Have you any recommendations for improving the the quality of input from the functional people?
Further info: I think part of the problem is that there are no specs or User Stories as such. Personally I think they need to be writing down some sort of requirements - what sort of things should they be writing down and to what complexity given its an agile process?
Have you tried working with your customer to define / formulate acceptance tests?
Using something like Fit to come up with these tests - would result in better specs as well as force the customer to think about what is really required. The icing on the cake is instant-doc-executable specs at the end of this process.
That is of course, if your customers are available and open to this approach. Give it a try!
If not (and that seems to be the majority - because it is less work) - calendar flash 'em - schedule meetings/telecons every week until they sing like canaries :) +1 to Dana
Sometimes the easiest way to get input from people is to force it out of them. My company used SCRUM on a project, and found very quickly that people tend to keep to themselves when they already know what they're doing. We ended up organizing weekly meetings where team members were required to display something that was learned during the week. It was forced, but it worked pretty well.
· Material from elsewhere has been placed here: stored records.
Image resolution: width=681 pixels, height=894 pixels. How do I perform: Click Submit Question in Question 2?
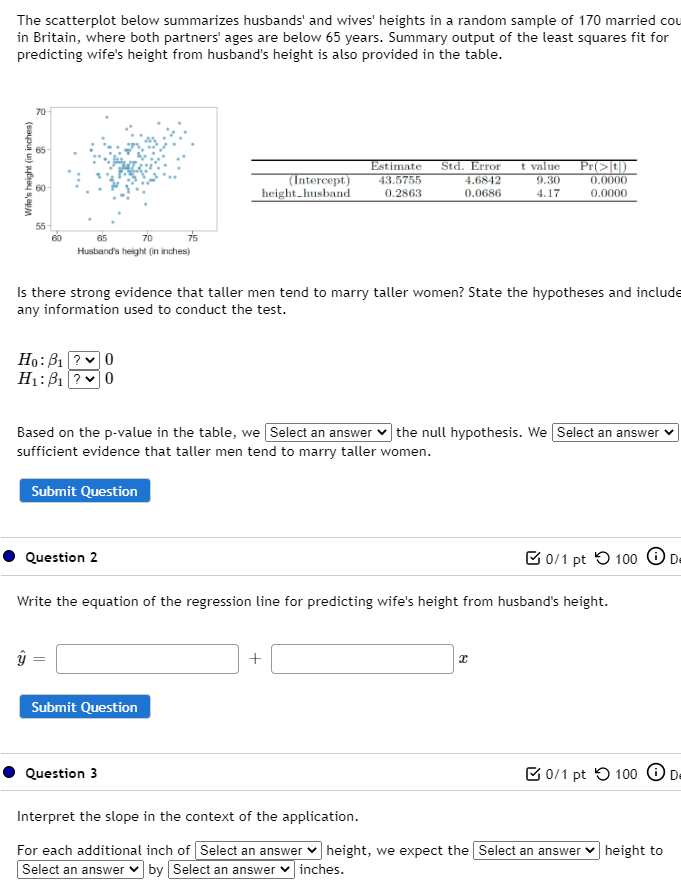click(84, 706)
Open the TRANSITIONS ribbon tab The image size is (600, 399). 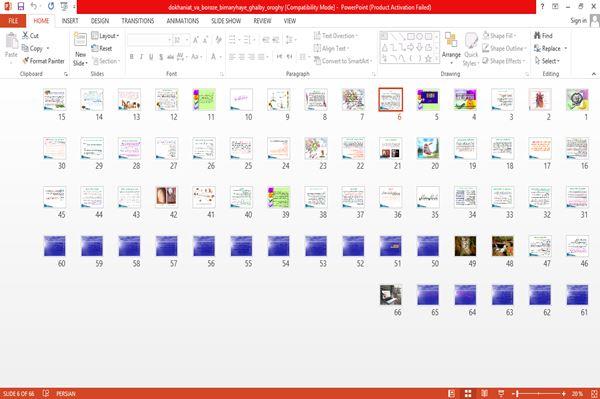click(x=138, y=21)
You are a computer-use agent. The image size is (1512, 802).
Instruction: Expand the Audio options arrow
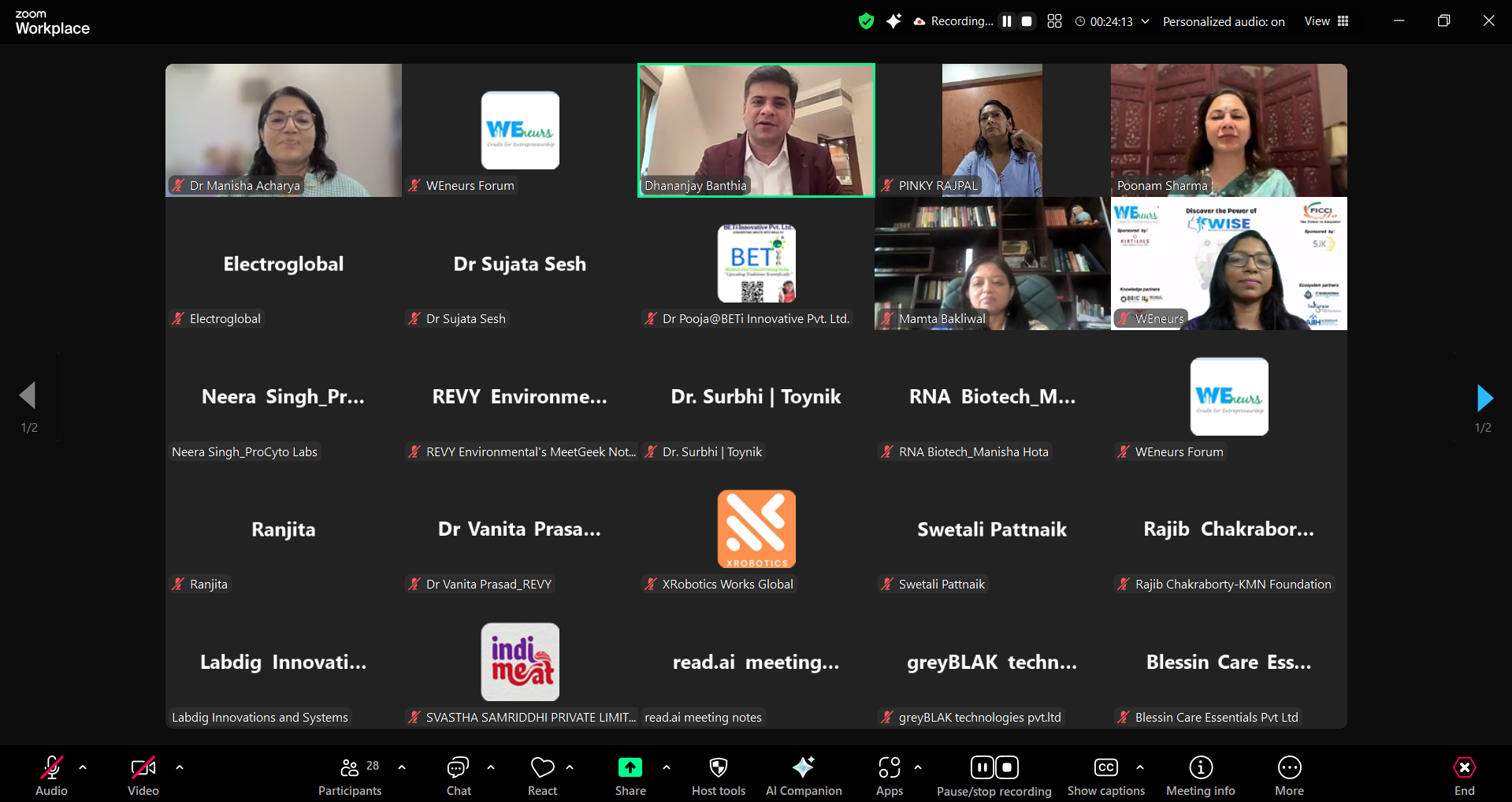[x=83, y=767]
I'm a big believer in Use Cases, detailing the system behaviour in response to user actions. Collectively these can form a loose set of requirements, and in a SCRUM environment can help you prioritise the Use Cases which will form that particular sprint's implemented features.
For example, after talking to your functional team you identify 15 separate Use Cases. You prioritise the Use Cases, and decided to plan for 5 sprints. And the end of each sprint you go through and demo the product fulfilling the Use Cases implemented during the sprint, noting the feedback and amending the Use Cases.
I understand that the people you call functional people are acting as Product Owners, right?
I think part of the problem is that there are no specs or User Stories as such. Personally I think they need to be writing down some sort of requirements - what sort of things should they be writing down and to what complexity given its an agile process?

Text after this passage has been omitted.